__Your objective__
Go through the data and report each line that holds the string "team".

Saved entries:
.....
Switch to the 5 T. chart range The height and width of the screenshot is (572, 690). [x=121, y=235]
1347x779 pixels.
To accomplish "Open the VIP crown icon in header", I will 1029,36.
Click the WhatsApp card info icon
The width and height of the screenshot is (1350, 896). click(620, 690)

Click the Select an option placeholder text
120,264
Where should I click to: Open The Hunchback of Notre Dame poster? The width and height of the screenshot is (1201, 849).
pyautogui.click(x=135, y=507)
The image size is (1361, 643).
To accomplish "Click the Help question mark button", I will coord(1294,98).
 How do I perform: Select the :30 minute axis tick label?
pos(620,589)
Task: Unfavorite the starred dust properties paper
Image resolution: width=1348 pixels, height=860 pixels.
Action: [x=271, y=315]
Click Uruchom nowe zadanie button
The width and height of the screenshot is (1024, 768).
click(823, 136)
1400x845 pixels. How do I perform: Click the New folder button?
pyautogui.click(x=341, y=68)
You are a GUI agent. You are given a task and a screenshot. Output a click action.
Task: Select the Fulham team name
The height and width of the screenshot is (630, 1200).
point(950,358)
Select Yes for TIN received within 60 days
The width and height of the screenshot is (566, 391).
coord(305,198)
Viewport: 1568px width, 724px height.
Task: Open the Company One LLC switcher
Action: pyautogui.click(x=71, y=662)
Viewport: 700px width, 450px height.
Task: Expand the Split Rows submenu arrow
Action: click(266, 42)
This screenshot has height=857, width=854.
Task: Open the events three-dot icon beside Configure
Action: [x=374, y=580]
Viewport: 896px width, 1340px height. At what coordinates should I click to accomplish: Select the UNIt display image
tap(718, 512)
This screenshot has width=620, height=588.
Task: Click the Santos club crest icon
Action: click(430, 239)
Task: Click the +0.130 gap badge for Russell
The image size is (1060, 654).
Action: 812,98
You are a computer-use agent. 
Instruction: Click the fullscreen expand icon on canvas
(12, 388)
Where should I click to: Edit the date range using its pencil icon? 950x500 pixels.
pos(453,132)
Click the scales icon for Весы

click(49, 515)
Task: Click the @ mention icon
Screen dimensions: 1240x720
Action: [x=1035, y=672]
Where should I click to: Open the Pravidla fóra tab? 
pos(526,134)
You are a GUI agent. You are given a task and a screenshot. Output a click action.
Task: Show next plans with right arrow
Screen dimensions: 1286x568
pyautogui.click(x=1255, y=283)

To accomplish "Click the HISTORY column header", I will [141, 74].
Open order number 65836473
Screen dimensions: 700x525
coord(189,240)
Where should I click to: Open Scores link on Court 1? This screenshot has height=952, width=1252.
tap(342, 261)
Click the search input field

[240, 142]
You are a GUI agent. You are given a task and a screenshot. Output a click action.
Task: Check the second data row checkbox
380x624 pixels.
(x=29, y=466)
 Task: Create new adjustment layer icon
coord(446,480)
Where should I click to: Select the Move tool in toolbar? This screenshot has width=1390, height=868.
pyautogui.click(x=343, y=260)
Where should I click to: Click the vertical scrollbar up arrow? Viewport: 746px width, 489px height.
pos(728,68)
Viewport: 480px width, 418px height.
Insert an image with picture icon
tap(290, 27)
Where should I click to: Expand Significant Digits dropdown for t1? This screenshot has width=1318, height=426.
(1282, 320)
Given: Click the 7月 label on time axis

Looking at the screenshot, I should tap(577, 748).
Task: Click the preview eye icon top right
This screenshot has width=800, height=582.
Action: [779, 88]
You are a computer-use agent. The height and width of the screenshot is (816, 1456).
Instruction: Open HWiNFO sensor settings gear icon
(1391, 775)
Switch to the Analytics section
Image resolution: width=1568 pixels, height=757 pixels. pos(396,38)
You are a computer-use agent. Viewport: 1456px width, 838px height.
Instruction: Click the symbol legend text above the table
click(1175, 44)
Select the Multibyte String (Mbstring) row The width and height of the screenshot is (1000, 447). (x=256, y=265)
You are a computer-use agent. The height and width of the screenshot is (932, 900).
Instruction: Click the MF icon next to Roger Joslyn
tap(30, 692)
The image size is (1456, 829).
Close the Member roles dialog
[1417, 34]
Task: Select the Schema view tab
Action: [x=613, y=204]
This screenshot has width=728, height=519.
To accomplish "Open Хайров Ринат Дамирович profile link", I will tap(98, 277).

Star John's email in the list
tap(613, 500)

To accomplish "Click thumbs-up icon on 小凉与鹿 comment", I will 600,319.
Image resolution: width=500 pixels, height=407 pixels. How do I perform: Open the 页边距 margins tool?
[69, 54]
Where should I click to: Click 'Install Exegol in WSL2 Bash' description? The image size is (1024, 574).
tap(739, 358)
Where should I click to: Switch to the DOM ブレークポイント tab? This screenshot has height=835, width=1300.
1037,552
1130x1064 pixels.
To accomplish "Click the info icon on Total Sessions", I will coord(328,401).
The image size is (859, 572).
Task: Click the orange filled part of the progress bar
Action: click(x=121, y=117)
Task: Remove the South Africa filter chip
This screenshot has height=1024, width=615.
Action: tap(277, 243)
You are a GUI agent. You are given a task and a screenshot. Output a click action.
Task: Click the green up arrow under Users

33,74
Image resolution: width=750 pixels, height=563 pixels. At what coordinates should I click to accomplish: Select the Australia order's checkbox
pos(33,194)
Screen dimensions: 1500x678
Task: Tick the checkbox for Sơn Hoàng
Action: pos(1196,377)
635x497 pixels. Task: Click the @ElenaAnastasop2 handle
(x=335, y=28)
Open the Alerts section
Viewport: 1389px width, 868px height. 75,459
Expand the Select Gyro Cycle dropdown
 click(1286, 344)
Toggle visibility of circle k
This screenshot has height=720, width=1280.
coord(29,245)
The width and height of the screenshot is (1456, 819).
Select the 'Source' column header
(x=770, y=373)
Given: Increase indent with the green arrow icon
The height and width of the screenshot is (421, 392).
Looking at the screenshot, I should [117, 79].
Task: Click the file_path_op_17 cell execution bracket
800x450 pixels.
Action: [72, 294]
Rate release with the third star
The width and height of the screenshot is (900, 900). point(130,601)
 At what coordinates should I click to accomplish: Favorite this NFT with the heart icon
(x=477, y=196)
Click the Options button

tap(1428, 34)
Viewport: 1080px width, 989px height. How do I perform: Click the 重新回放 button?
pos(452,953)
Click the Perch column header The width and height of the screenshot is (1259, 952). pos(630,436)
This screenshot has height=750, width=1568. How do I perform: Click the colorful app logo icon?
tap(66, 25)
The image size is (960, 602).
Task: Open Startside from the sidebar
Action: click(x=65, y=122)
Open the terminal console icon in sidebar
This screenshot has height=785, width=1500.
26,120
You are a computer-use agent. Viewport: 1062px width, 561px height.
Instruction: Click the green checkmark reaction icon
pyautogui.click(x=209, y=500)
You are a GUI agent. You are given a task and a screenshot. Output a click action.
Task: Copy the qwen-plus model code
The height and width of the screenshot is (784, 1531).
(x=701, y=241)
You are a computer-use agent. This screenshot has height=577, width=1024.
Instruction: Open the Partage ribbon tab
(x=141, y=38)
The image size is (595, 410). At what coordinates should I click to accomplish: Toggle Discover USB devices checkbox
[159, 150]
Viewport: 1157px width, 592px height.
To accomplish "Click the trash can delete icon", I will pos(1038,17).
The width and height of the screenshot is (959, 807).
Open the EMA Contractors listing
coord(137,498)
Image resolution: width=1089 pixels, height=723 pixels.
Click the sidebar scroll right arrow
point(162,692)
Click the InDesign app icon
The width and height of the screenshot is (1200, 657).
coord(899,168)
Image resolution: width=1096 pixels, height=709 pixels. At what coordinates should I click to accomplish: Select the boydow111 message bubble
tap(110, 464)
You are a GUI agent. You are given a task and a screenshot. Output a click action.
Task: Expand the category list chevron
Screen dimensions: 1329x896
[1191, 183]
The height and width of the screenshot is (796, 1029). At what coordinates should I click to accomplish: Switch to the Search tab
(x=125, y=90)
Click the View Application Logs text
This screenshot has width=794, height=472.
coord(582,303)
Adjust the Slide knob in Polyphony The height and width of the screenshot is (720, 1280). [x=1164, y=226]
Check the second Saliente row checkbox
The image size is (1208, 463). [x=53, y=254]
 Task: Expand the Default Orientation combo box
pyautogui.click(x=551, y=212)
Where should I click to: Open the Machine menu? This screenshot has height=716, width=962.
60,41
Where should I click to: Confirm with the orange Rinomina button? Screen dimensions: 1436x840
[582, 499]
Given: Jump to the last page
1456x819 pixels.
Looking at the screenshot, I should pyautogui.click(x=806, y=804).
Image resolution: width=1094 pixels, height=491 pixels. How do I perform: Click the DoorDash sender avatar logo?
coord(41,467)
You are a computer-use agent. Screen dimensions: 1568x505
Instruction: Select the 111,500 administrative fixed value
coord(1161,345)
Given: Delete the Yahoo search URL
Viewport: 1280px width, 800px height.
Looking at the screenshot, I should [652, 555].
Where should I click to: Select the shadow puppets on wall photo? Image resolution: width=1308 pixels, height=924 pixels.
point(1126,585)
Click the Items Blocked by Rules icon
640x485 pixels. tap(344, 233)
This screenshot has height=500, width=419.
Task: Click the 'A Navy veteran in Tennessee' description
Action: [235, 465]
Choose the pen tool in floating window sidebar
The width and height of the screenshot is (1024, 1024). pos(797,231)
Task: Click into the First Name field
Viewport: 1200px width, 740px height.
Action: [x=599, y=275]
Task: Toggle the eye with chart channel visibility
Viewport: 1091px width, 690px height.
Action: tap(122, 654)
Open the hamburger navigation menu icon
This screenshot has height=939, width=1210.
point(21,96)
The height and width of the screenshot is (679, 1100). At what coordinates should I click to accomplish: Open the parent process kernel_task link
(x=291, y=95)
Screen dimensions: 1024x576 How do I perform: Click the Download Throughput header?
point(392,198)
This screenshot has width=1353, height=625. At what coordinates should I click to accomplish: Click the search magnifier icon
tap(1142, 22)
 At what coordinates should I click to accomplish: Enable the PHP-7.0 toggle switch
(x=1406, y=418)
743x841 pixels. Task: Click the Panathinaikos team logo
.....
__Answer section__
Task: Select the Fulham team name
743x841 pixels. Task: Click the Panathinaikos team logo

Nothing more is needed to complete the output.